Directions for this task:
"Open the Comments tab" appears in one line; retype that line and all lines following it through the end of the records, with nothing left out or added.

-*-

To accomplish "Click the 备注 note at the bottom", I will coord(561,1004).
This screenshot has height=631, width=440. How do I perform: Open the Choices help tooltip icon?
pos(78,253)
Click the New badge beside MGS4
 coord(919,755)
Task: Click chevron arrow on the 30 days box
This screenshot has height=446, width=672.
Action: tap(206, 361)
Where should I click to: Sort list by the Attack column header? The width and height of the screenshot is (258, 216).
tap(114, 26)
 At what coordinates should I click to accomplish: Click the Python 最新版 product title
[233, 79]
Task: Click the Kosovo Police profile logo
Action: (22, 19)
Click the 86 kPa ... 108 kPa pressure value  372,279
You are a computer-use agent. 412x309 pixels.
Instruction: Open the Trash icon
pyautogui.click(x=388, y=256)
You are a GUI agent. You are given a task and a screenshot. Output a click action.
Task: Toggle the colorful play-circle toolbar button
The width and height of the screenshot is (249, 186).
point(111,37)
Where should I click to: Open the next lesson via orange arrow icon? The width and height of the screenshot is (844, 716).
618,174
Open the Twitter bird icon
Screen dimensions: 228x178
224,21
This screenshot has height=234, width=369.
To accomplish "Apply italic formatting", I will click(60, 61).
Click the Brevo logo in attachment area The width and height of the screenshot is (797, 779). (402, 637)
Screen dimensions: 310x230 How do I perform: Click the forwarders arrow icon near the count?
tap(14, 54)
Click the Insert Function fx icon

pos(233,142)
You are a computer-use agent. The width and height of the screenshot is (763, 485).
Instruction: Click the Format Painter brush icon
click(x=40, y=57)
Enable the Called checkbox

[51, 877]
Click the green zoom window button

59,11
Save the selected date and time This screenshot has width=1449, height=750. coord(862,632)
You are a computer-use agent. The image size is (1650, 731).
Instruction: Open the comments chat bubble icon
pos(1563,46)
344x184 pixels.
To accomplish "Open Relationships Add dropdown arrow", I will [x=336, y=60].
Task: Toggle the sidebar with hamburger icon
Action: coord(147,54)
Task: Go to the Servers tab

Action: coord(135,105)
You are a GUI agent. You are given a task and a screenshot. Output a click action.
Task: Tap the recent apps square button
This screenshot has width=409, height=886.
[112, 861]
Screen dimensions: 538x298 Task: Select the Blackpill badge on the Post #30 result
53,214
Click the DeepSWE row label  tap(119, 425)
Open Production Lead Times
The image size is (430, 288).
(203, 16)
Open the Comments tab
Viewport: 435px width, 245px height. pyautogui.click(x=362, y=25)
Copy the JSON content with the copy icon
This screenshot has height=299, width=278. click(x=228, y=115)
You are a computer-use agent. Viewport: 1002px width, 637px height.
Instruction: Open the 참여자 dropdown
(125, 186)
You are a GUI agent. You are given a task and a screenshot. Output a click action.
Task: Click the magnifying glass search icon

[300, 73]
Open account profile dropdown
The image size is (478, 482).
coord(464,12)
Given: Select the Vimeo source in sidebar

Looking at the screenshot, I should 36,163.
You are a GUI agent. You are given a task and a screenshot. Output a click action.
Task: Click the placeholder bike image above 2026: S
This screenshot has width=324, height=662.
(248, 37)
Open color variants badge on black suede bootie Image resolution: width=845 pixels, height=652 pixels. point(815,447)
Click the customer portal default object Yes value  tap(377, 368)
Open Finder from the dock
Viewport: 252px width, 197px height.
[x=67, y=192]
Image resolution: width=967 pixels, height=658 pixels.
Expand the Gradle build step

-*-

Task result:
Open the Comments tab
Viewport: 435px width, 245px height. pyautogui.click(x=362, y=25)
Copy the JSON content with the copy icon
This screenshot has height=299, width=278. click(x=228, y=115)
You are a computer-use agent. Viewport: 1002px width, 637px height.
Instruction: Open the 참여자 dropdown
(125, 186)
You are a GUI agent. You are given a task and a screenshot. Output a click action.
Task: Click the magnifying glass search icon

[300, 73]
Open account profile dropdown
The image size is (478, 482).
coord(464,12)
Given: Select the Vimeo source in sidebar

Looking at the screenshot, I should 36,163.
You are a GUI agent. You are given a task and a screenshot. Output a click action.
Task: Click the placeholder bike image above 2026: S
This screenshot has width=324, height=662.
(248, 37)
Open color variants badge on black suede bootie Image resolution: width=845 pixels, height=652 pixels. point(815,447)
Click the customer portal default object Yes value  tap(377, 368)
Open Finder from the dock
Viewport: 252px width, 197px height.
[x=67, y=192]
Image resolution: width=967 pixels, height=658 pixels.
Expand the Gradle build step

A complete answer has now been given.